Supplied entries below:
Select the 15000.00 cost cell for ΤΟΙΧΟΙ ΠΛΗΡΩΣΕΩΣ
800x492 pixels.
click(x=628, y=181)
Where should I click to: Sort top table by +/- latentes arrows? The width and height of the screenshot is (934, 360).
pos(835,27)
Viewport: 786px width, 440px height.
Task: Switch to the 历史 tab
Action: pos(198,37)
End of Supplied entries.
> [Work request]: Copy out exactly the lines running from the line with "800x492 pixels." to the end of the records, inclusive.

> [Solved exercise]:
800x492 pixels.
click(x=628, y=181)
Where should I click to: Sort top table by +/- latentes arrows? The width and height of the screenshot is (934, 360).
pos(835,27)
Viewport: 786px width, 440px height.
Task: Switch to the 历史 tab
Action: pos(198,37)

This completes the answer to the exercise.